## BEGIN GIVEN ENTRIES

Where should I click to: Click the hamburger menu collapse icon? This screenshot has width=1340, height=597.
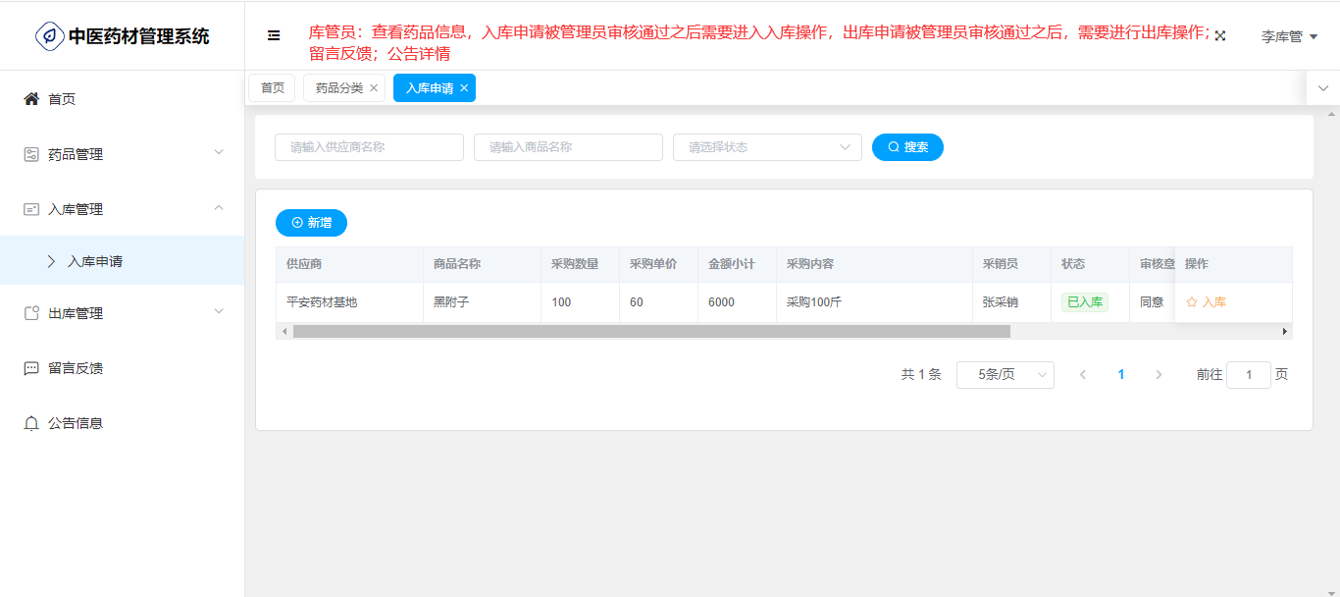(274, 35)
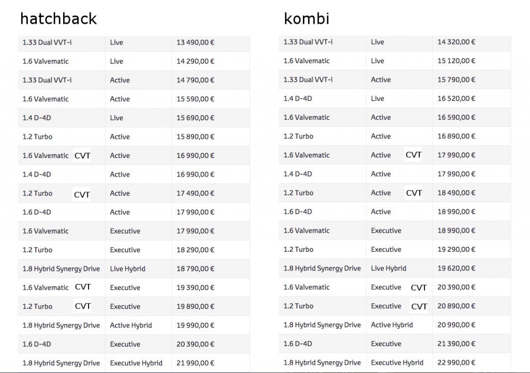The image size is (530, 373).
Task: Select the 15 690,00 € hatchback price
Action: [195, 118]
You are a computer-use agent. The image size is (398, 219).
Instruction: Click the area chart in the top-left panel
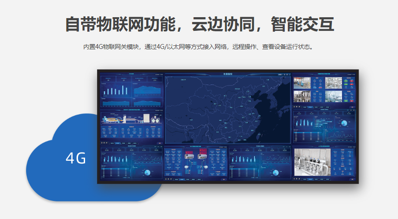(x=147, y=90)
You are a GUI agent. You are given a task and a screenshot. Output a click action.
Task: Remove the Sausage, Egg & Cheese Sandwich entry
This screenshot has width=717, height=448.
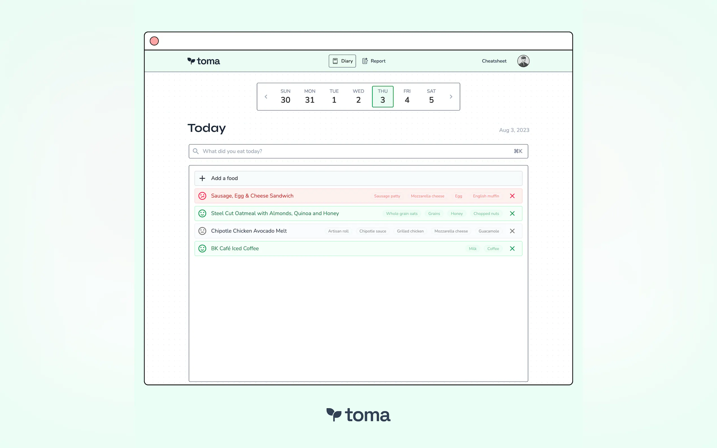tap(512, 196)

## END GIVEN ENTRIES

_AIM OF THE EXERCISE:_ Lay out every line of the data above as a numbered list, leaving out blank lines and the pictures.

_EXPECTED OUTPUT:_
1. Where should I click to: Click the hamburger menu collapse icon? This screenshot has width=1340, height=597.
2. (274, 35)
3. The image size is (530, 373).
4. Task: Select the 15 690,00 € hatchback price
5. Action: [195, 118]
6. You are a computer-use agent. The image size is (398, 219).
7. Instruction: Click the area chart in the top-left panel
8. (x=147, y=90)
9. You are a GUI agent. You are given a task and a screenshot. Output a click action.
10. Task: Remove the Sausage, Egg & Cheese Sandwich entry
11. This screenshot has width=717, height=448.
12. tap(512, 196)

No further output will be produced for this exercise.